Most of my work is based on the internal market indicators and sentiment. Many other folks prefer to focus on the various levels on charts to form their market view.
I tend to focus on well-watched levels. If we break it, what does sentiment look like? If we break it, do the market internals agree or disagree? We often get a better view of the overall market when a certain well-watched level gets broken.
So I do pay attention to levels, but mostly because I like to see what the internals of the market look like if/when we break a well watched level. Over the last week or so, I have highlighted two charts with what I think might become well-watched levels.
The first chart is the (QQQ) . When we first looked at the $152 level, it was because I had drawn in that flat line. As you can see, the uptrend line has now run right into the flat line. In my opinion, I think $152 will become a well-watched level, especially if the QQQs revisit that area.

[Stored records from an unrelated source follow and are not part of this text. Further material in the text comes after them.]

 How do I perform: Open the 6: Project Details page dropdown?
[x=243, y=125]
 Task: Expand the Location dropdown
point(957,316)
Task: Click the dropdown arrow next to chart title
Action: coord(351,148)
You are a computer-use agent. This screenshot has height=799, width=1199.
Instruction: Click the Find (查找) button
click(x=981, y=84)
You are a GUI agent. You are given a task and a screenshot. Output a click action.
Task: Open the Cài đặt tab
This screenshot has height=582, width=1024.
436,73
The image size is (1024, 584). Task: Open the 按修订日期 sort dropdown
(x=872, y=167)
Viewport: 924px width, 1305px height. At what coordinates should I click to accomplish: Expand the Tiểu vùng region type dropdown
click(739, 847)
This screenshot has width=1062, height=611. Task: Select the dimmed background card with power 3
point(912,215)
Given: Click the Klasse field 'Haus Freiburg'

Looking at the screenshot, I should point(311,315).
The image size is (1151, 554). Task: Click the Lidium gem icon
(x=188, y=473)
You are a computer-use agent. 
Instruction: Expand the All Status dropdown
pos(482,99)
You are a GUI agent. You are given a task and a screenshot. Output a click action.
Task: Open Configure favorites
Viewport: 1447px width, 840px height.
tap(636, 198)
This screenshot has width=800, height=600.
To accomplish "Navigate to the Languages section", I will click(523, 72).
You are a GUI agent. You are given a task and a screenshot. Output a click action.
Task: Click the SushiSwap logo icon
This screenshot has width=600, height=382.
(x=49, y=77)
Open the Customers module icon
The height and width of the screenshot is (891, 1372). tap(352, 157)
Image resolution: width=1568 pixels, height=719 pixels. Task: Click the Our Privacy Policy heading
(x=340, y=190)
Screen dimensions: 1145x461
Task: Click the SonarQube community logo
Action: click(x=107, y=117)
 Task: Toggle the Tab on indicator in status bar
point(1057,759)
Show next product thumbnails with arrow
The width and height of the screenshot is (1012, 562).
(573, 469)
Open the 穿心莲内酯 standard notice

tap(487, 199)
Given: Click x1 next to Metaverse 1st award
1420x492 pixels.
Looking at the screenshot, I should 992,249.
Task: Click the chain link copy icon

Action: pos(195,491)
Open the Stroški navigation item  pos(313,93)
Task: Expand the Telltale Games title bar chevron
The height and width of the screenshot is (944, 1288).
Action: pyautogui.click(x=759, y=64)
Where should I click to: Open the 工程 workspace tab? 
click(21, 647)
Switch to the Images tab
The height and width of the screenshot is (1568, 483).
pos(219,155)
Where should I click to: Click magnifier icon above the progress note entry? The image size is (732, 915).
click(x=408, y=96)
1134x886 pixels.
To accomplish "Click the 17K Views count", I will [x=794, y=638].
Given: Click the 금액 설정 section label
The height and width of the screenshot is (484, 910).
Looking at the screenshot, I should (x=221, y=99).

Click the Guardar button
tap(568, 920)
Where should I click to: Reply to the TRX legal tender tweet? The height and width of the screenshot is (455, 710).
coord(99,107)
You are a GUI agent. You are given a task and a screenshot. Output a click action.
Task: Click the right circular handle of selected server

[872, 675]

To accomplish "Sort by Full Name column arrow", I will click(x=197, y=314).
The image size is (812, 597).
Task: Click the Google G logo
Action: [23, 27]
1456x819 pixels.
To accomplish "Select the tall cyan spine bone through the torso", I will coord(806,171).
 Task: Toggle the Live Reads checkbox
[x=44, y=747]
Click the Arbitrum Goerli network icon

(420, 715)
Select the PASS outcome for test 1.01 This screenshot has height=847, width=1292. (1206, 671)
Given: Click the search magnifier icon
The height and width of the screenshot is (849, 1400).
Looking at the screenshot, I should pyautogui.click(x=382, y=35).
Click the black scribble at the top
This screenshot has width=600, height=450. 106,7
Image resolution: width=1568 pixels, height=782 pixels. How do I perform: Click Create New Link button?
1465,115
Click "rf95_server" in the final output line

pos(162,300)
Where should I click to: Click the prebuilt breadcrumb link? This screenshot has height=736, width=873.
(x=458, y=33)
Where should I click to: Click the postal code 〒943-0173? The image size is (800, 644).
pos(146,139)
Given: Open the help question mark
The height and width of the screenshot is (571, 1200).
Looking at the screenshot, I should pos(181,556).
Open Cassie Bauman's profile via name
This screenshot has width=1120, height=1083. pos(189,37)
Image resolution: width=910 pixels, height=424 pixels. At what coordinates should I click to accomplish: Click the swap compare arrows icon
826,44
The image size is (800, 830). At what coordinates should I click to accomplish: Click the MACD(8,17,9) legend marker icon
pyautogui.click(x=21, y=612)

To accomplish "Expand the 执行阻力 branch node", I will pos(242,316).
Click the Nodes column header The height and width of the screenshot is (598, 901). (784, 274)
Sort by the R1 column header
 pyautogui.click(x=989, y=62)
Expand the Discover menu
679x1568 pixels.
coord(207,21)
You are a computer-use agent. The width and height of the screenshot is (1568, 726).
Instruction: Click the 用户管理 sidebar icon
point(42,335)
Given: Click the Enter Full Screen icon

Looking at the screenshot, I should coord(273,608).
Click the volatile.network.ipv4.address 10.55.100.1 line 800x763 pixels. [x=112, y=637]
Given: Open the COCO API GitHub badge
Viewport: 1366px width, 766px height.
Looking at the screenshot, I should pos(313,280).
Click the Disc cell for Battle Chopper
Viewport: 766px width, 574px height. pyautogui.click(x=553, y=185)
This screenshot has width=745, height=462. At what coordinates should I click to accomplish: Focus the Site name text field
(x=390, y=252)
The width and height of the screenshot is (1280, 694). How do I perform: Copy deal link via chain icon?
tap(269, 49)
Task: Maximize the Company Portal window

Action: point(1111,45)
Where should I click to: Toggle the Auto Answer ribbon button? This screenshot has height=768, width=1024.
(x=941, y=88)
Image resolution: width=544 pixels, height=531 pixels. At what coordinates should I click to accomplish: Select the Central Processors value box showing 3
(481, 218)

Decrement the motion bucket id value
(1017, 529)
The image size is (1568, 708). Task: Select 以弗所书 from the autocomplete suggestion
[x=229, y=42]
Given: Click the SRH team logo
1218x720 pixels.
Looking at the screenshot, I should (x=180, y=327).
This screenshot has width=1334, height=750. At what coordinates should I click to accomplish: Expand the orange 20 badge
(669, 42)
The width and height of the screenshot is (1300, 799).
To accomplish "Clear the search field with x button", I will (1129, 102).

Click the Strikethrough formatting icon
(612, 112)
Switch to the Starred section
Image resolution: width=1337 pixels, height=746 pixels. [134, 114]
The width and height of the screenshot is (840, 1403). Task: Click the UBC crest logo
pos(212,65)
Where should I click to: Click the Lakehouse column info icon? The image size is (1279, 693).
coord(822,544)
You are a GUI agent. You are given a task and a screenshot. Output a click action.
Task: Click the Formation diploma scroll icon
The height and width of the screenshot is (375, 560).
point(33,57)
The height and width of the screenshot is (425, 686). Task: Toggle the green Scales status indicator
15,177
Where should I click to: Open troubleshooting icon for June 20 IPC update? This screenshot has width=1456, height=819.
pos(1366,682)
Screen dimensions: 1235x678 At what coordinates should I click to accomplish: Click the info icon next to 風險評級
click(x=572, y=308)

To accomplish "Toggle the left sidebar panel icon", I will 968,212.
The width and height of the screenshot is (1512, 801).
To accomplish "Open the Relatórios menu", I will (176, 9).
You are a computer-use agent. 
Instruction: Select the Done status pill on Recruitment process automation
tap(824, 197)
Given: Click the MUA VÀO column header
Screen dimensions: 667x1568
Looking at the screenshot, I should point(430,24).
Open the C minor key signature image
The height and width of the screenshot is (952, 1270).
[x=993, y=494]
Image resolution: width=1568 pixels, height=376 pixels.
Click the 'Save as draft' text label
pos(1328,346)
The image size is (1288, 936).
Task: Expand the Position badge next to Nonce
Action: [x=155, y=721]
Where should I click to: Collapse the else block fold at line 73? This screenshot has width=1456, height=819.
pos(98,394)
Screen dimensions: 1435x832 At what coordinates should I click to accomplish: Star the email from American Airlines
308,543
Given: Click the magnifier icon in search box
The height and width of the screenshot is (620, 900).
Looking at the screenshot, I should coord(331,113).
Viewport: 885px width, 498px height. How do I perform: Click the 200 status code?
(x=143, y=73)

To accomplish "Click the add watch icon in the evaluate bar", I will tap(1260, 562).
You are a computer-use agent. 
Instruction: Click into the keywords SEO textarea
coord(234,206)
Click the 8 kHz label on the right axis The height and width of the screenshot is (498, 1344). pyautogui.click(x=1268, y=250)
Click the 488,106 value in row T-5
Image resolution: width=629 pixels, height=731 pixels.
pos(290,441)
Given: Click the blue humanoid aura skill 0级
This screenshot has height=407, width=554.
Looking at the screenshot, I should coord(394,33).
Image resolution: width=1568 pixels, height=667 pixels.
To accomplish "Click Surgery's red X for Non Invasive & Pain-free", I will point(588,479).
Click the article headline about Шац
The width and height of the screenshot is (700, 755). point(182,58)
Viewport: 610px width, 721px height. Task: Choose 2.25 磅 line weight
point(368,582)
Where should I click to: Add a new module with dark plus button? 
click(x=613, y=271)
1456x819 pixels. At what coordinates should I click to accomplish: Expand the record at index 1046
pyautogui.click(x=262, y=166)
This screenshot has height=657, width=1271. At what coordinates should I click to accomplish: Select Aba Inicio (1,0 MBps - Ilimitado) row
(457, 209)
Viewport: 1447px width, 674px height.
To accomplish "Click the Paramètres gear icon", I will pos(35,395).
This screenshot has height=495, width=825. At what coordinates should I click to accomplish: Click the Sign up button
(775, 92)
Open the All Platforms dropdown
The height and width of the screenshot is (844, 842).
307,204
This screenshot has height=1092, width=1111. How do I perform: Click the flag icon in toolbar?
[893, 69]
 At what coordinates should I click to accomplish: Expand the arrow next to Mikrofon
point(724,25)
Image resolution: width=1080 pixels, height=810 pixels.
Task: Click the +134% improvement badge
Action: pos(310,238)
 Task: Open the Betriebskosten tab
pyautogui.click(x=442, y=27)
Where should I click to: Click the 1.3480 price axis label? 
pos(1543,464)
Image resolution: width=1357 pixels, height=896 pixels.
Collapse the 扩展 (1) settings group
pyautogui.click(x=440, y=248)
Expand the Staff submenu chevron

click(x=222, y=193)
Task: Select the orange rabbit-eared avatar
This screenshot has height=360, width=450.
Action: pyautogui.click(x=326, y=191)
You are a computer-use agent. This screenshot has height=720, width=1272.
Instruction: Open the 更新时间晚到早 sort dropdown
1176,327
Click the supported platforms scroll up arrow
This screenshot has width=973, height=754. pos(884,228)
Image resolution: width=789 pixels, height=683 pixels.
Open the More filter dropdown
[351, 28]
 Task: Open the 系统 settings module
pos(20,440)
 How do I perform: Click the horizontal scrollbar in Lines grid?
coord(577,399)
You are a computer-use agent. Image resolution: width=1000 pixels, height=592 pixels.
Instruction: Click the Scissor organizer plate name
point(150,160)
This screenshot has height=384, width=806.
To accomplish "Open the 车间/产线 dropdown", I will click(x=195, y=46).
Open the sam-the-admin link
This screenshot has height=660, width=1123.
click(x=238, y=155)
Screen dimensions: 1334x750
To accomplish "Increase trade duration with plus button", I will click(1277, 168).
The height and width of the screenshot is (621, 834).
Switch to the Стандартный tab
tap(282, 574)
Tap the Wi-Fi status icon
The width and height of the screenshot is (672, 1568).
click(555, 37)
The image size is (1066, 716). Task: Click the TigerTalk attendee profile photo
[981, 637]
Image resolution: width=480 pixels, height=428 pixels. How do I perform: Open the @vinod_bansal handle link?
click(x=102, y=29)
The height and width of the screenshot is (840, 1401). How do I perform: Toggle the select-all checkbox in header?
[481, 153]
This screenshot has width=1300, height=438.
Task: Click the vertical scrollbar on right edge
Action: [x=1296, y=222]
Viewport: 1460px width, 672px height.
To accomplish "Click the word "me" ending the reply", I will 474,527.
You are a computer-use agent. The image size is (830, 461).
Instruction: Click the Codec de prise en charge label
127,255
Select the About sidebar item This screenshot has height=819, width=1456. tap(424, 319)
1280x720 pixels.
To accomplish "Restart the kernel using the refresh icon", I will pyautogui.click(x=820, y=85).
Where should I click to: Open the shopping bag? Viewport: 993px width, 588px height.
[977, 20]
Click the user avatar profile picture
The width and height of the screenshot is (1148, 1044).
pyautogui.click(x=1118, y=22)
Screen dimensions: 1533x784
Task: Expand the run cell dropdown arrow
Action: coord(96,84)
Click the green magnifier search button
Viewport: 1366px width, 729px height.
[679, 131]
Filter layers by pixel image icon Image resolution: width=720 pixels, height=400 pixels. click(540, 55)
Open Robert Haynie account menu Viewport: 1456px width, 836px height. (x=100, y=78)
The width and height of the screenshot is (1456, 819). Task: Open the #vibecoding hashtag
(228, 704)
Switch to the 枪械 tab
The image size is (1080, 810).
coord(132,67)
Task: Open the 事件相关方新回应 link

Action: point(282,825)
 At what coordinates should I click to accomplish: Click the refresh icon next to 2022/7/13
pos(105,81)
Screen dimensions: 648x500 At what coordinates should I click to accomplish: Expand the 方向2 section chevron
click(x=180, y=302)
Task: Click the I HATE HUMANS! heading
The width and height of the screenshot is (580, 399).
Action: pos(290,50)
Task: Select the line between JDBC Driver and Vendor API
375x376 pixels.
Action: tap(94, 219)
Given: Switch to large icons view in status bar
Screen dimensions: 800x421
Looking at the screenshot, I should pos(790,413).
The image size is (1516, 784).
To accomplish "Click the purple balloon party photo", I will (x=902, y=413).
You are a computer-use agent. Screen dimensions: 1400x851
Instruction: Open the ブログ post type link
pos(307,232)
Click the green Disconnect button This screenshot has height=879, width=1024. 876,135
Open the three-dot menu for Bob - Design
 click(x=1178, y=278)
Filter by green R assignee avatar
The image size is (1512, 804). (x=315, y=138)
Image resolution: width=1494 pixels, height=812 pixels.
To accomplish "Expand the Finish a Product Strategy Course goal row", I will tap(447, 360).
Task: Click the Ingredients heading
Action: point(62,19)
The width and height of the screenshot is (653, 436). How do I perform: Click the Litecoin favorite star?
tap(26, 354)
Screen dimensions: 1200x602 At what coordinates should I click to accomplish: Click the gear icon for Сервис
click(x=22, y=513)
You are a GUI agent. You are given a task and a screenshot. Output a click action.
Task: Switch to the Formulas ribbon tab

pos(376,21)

When it comes to the Russell 2000, we've discussed the 1540-1550 area a few times. I am unsure if it is a well-watched level, but you might recall I had it as a measured target, which for now has worked well (once a target is hit, the chart tends to correct either in price or sideways). But now you can see 1500 is likely to be a line in the sand for many.
First of all, it is a big round number. Secondly, it's where the breakout on this latest run came from. Thirdly, it's where that uptrend line shows up. And finally, that spike low from that wild Friday (Dec. 1) was right around there as well.
If there is any movement down there, I suspect 1500 will be discussed as a line in the sand (i.e. if the Russell 2000 trades under there, folks will turn bearish).
There are also two interesting levels on the chart of the VIX. Everyone talks about how there is no volatility in the market this year. There hasn't been much. But look at the last six months. Every time the VIX dips under 10 (red line) it doesn't stay down there long. In July, there were two weeks before it pushed back up. Mid-September saw a few days before blip up and another move down, which subsequently lasted less than two weeks.
Early and late November couldn't even keep the VIX under 10 for more than a handful of days. I bring this up because, with three weeks left in the year, the VIX scooted under 10 on Friday. Last Wednesday saw the put/call ratio for the VIX sink to 15%.
My experience is that when this ratio goes under 20%, we tend to see a short-term rally in stocks, but often those VIX call buyers turn out to be correct after that initial move down in the VIX (up in stocks). I wonder if they will be right again and if this pattern of not staying under 10 for long continues. A "rally" in the VIX this week could set it up to then retreat in the final week or two of the year. Maybe the Fed meeting this week helps the pattern.